- _Task objective_: With no edits of any kind, print each record that follows.

- _Dataset entries_:
BEGIN

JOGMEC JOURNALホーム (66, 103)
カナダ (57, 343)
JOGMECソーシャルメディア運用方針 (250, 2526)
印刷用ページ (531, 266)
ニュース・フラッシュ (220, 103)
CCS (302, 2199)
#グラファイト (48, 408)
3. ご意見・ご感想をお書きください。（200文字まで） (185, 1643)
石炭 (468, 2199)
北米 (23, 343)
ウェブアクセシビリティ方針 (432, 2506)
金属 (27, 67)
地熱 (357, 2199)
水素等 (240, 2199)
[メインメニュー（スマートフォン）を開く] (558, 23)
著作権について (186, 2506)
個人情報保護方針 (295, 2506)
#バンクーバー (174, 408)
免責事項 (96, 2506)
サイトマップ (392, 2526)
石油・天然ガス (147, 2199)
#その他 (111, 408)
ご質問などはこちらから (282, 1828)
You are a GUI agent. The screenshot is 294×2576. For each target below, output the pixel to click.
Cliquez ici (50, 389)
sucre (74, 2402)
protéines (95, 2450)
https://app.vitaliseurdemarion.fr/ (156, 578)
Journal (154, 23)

END

- _Answer section_:
JOGMEC JOURNALホーム (66, 103)
カナダ (57, 343)
JOGMECソーシャルメディア運用方針 (250, 2526)
印刷用ページ (531, 266)
ニュース・フラッシュ (220, 103)
CCS (302, 2199)
#グラファイト (48, 408)
3. ご意見・ご感想をお書きください。（200文字まで） (185, 1643)
石炭 (468, 2199)
北米 (23, 343)
ウェブアクセシビリティ方針 (432, 2506)
金属 (27, 67)
地熱 (357, 2199)
水素等 (240, 2199)
[メインメニュー（スマートフォン）を開く] (558, 23)
著作権について (186, 2506)
個人情報保護方針 (295, 2506)
#バンクーバー (174, 408)
免責事項 (96, 2506)
サイトマップ (392, 2526)
石油・天然ガス (147, 2199)
#その他 (111, 408)
ご質問などはこちらから (282, 1828)
You are a GUI agent. The screenshot is 294×2576. For each target below, output the pixel to click.
Cliquez ici (50, 389)
sucre (74, 2402)
protéines (95, 2450)
https://app.vitaliseurdemarion.fr/ (156, 578)
Journal (154, 23)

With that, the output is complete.